Kind is one of “primary”, “secondary”, “native”, “producer” or “consumer” (the last two only when catalog zone support has been enabled). A “secondary” or “consumer” zone cannot be modified, as its data is retrieved from a primary server. A “primary” or “producer” zone can be edited and is generally distributed to other DNS servers that serve as secondaries or consumers. The “native” zone kind indicates data replication is not done via DNS-based replication, but via another mechanism, like database level replication.

The Serial is the serial number in the SOA record of this zone. This number is used by “secondary” servers to check if their copy of the DNS data is still up to date. On “primary” zones – and “secondary” zones that are configured to send notifications – a cloud shaped icon is shown. A blue icon indicates that the serial number for which a notification was sent does not match the current serial number. A notification will be sent at a later moment (the exact time depends on the DNS server configuration), at which point the icon will turn green.

In the DNSSEC field, a label is present if this zone is DNSSEC secured.

The Server field shows the server on which this zone resides. A zone with the same name can be on multiple servers, for instance as a “primary” on one, and as a “secondary” on many others.

The Actions field has several buttons for quick access to some actions for the zone. These buttons are:

  • 4 History. Shows the history of all changes made to records in this zone.

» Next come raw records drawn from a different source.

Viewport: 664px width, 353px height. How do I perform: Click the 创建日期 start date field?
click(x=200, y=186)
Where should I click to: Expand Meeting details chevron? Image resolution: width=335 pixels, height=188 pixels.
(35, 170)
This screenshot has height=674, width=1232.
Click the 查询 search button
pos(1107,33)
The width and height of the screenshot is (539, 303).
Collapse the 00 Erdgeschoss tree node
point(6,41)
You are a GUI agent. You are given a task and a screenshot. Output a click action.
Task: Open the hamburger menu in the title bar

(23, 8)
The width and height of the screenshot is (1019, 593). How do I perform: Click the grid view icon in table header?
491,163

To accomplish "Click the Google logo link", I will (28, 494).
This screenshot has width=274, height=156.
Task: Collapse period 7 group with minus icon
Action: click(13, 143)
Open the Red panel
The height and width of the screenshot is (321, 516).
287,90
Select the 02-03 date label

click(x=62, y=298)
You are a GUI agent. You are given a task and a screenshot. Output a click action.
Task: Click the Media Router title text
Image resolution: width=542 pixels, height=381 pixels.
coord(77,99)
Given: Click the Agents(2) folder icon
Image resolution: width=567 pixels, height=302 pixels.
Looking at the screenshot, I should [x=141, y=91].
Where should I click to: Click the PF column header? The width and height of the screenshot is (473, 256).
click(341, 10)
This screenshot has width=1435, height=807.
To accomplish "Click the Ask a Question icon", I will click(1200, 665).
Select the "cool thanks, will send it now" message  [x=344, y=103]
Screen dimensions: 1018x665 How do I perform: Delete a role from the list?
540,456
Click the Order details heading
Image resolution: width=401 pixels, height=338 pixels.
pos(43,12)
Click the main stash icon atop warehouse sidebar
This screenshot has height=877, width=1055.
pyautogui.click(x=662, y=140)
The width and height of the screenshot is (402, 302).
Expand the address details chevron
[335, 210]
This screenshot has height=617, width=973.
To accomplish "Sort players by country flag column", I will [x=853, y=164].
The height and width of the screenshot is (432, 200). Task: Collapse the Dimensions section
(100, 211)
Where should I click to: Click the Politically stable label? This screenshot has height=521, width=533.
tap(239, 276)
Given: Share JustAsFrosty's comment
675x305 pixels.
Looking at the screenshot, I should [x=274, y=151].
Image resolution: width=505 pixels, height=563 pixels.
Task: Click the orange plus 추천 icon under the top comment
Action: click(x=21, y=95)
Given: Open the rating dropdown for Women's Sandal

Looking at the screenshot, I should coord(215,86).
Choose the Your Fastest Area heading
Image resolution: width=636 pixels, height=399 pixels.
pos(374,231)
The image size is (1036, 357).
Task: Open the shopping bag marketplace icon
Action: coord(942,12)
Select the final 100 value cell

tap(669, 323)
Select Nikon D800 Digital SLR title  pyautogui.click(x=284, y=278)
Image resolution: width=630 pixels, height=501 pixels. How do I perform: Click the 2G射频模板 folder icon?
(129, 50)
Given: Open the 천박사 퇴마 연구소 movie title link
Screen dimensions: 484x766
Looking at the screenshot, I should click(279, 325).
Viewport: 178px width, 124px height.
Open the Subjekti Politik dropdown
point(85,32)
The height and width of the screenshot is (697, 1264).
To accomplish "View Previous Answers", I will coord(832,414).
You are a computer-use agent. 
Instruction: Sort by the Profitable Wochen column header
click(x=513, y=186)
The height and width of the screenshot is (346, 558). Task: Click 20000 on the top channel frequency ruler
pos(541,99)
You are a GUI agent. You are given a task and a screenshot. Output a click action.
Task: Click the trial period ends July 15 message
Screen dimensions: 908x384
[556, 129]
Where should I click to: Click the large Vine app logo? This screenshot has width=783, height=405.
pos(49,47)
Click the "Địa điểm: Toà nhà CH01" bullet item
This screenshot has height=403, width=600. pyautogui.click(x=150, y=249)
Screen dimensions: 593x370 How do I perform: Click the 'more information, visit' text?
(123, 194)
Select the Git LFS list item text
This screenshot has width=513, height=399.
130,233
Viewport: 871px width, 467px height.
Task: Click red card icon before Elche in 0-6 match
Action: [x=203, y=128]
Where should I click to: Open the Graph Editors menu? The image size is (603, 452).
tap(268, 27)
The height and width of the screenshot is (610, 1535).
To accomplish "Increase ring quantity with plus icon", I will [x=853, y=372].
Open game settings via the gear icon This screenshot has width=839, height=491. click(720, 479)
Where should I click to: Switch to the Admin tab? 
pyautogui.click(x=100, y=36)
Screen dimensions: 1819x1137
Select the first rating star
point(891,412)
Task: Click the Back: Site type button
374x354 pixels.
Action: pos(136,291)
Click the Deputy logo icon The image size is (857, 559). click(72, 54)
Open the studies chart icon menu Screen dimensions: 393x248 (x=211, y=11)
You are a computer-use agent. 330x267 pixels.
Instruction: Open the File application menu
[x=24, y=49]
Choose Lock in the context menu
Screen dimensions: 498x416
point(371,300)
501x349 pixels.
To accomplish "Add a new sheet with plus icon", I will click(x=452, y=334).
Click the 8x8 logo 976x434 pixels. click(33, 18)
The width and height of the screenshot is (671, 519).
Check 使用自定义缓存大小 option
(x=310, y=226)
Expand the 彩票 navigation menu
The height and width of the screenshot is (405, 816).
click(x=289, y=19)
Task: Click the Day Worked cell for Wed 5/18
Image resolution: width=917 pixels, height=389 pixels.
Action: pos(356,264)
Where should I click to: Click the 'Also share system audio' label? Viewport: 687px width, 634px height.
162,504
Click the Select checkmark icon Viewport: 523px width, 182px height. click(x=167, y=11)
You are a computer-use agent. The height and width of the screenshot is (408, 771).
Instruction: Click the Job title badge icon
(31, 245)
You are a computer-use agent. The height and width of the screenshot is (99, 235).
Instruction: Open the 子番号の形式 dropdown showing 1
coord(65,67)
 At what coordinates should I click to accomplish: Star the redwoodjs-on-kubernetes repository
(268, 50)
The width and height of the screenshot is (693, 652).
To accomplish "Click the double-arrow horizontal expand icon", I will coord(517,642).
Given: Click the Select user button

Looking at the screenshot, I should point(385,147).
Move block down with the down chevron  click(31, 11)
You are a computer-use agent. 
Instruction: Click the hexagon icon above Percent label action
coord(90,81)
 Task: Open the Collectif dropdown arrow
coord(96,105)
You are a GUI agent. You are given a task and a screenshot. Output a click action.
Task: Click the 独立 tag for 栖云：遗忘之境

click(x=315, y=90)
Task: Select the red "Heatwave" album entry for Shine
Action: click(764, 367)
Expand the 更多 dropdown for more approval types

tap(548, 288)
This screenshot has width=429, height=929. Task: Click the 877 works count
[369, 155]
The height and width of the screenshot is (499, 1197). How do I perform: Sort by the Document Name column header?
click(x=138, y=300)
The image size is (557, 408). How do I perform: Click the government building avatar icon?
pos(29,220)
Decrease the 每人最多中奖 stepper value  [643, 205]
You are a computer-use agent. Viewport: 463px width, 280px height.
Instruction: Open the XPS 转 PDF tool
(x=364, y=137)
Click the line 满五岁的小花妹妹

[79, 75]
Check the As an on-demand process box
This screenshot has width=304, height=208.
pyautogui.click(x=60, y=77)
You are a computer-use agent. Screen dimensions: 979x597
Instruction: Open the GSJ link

  • 5 Export. Exports the zone to a zonefile format. (only shown when the user does not have RRSet limits)

  • 6 Delete. Deletes the zone from the server.

When more than 25 records exists, the list is paginated. The page-controls are at the bottom of the list and the hotkeys ctrl+f and ctrl+b can be used to go a page forward or backward, respectively.

Above the list of zones, several other fields and buttons are visible.

Number 1 is the search field. This can be used to filter the list of zones.

Clicking on 2 shows a dialog to add a new zone. This dialog is explained in another chapter.

The username is displayed at 3. Clicking the username will open a menu with several options, depending on the user’s permissions. This menu also contains the logout button.

Adding a zone

When clicking on the “Add zone” button in the main screen of ZoneControl, the “Add new zone” dialog window is shown. This dialog window has all the fields required to add a new zone.

Add zone dialog window

Fig. 4 The “Add zone” dialog window.

To add a zone, first select a server where this zone shall live (1). Then fill in the zone name at 2, with a trailing dot. Select the kind of zone this is at 4. Depending on the type of zone, one of two things will need to be filled in at 5.

Instead of filling in the details above it is also possible to select a template at 3. Please see Zone Templates for more information.

For native and primary zones, fill in the NS records for this zone (with trailing dots).


No corresponding secondary zones are
created on the specified servers,
these need to be added manually.

For a secondary zone, fill in the IP address(es) of the primary server(s) for this zone.

After clicking the “Add” button (6), the data in this dialog is checked. If there are any input errors, they will be displayed in within this dialog. After the zone is added, the zone will appear in the main window’s zone list.

Once added, a secondary zone will be retrieved from its primary, and a primary zone will send out notifications to its (potential) secondary servers.